Listed entries Start Marker

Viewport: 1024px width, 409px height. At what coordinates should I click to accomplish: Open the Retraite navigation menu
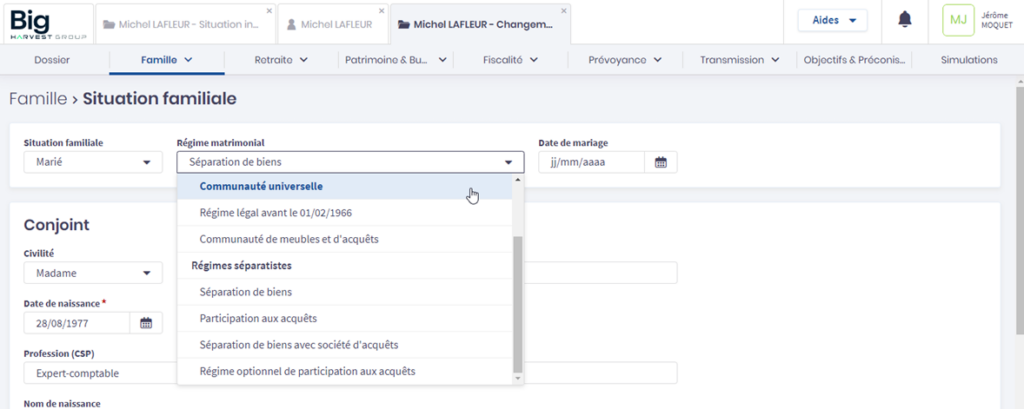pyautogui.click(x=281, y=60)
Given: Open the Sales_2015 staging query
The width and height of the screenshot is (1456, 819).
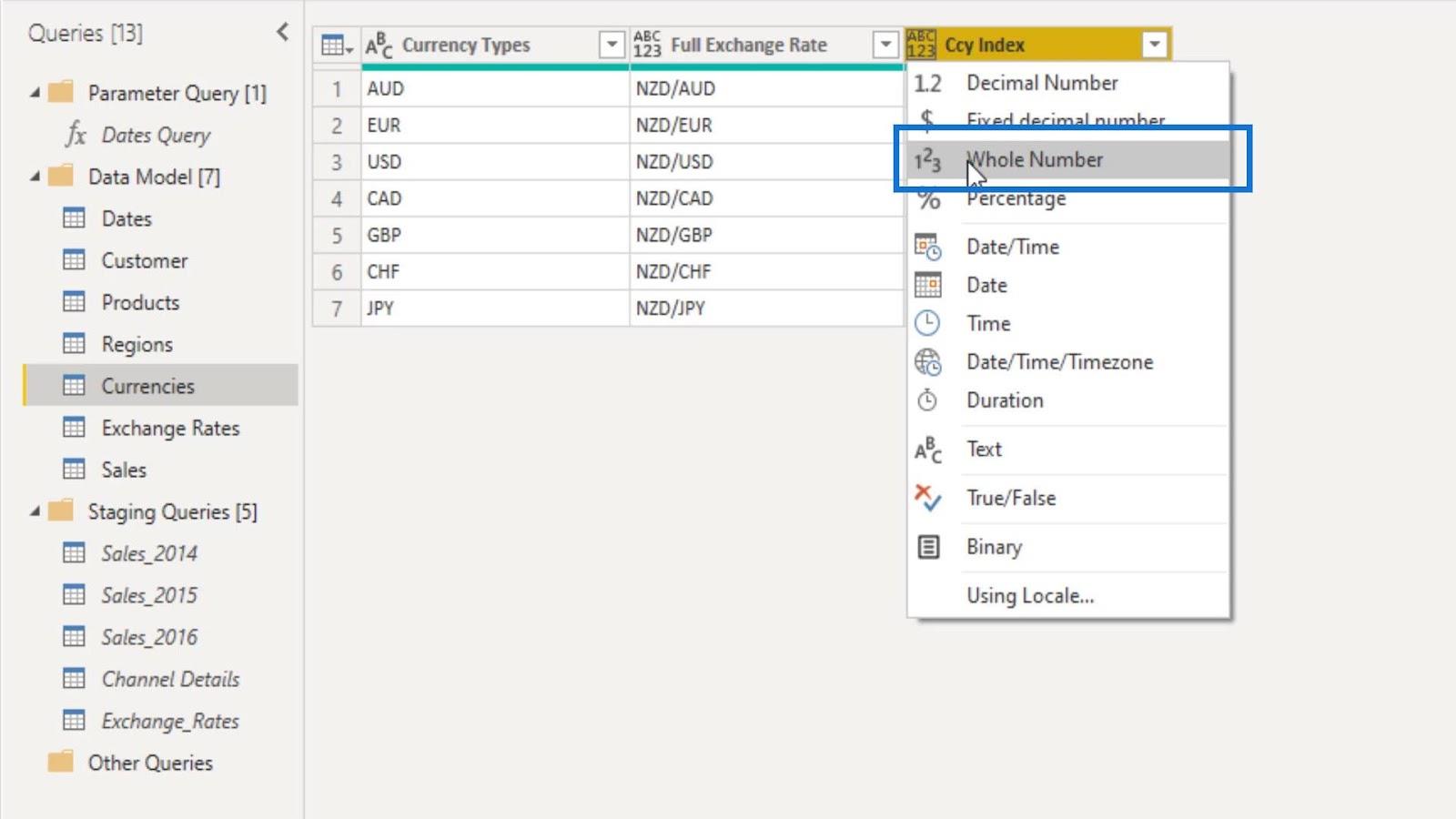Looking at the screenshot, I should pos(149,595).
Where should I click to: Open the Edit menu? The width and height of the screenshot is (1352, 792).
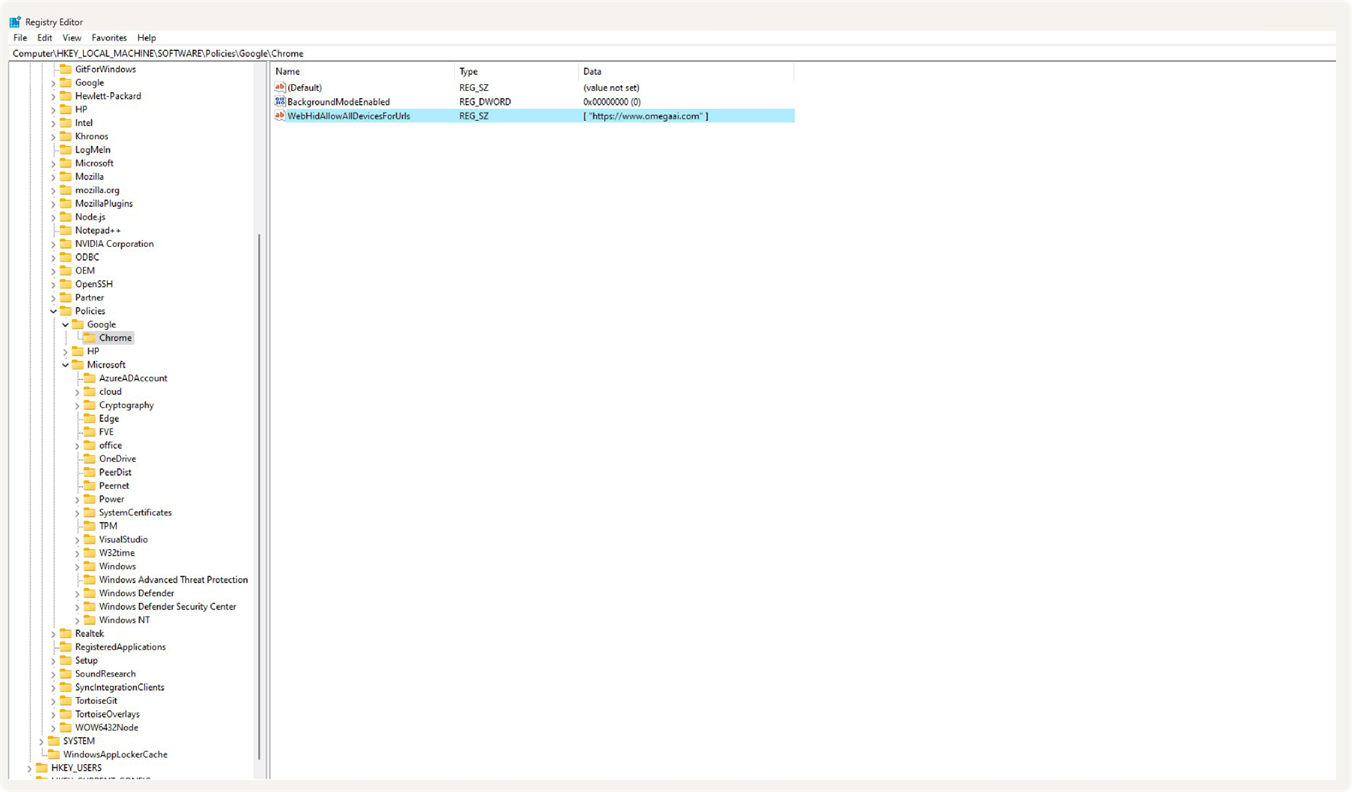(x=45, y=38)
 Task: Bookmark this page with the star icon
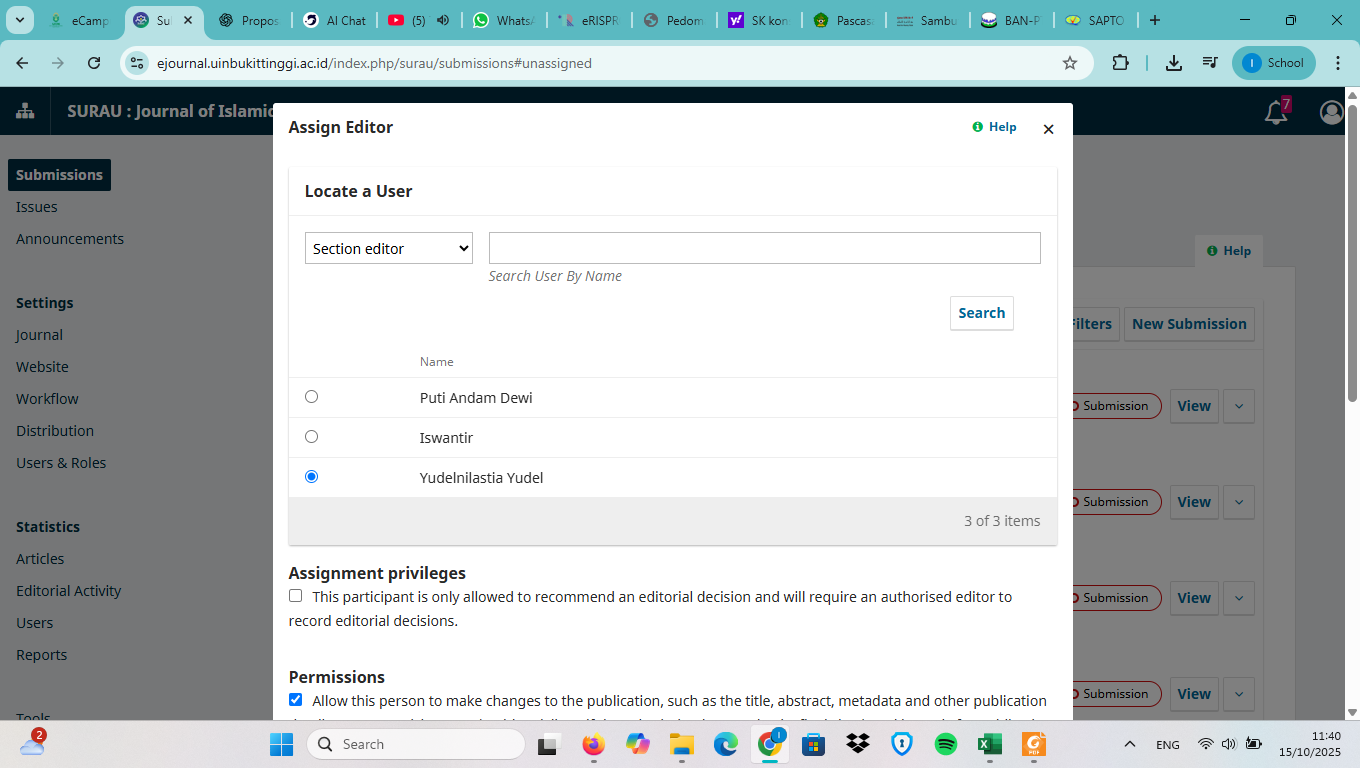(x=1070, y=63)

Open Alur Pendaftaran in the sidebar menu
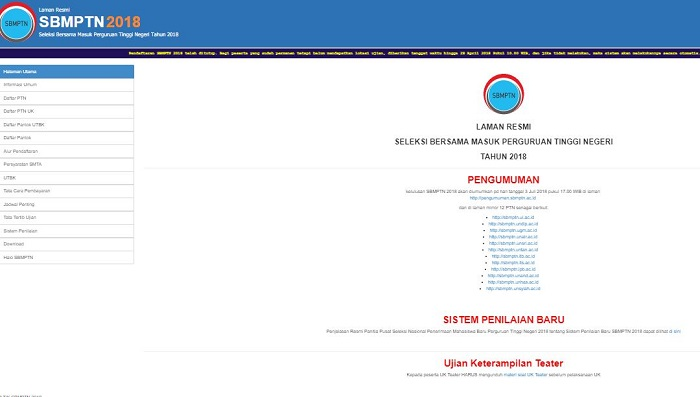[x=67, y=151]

Listed entries End Marker
Listed entries Start Marker

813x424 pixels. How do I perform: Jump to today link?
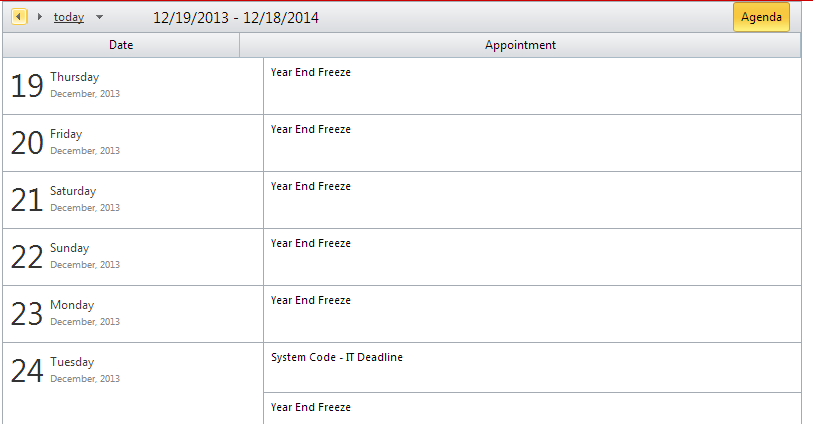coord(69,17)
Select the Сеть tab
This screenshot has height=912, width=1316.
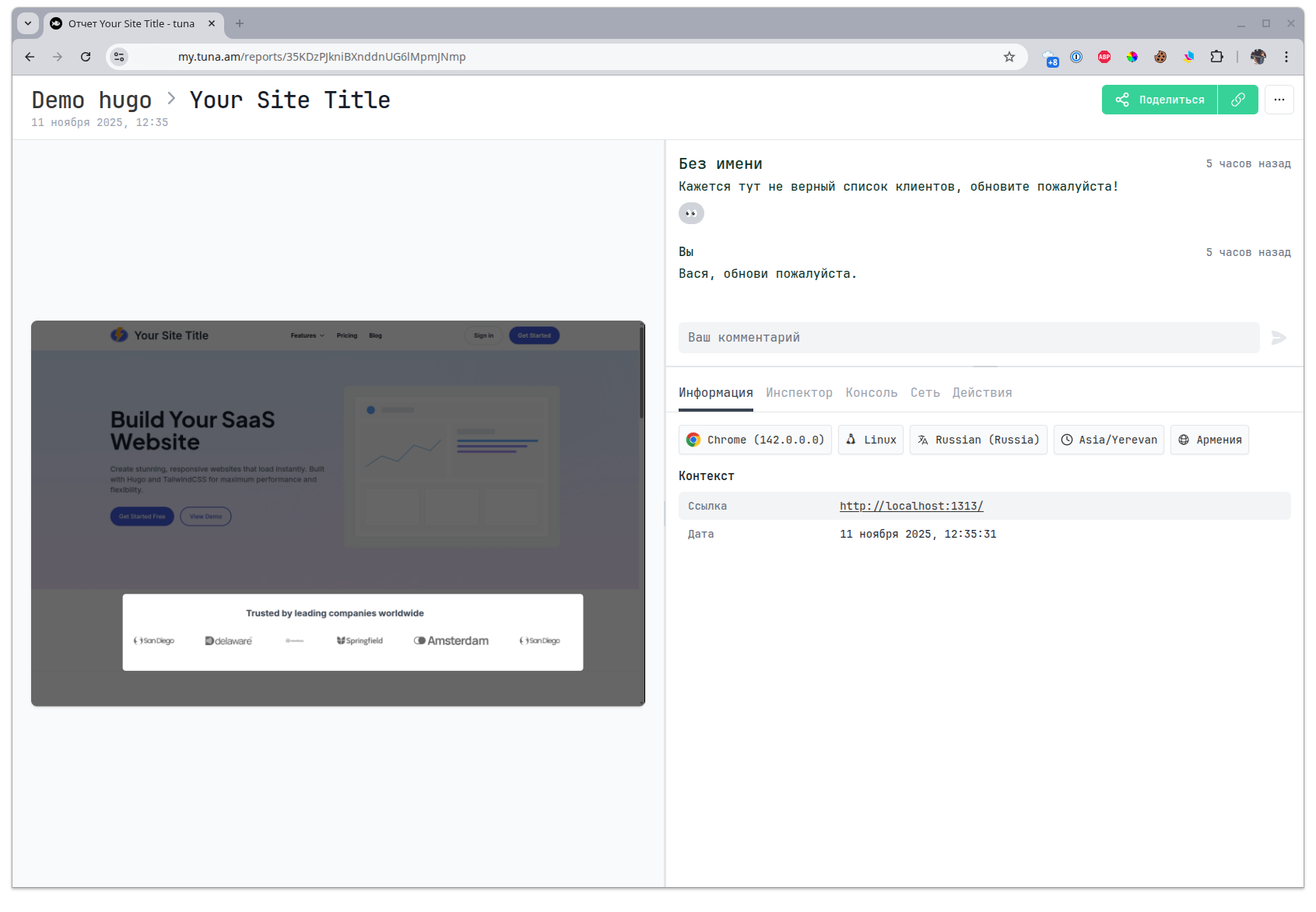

Listed entries End Marker

| About this task |
From the records above, repeat exactly the lines from the one with "Select the Сеть tab" through the one with "This screenshot has height=912, width=1316.", both included.

| Final answer |
Select the Сеть tab
This screenshot has height=912, width=1316.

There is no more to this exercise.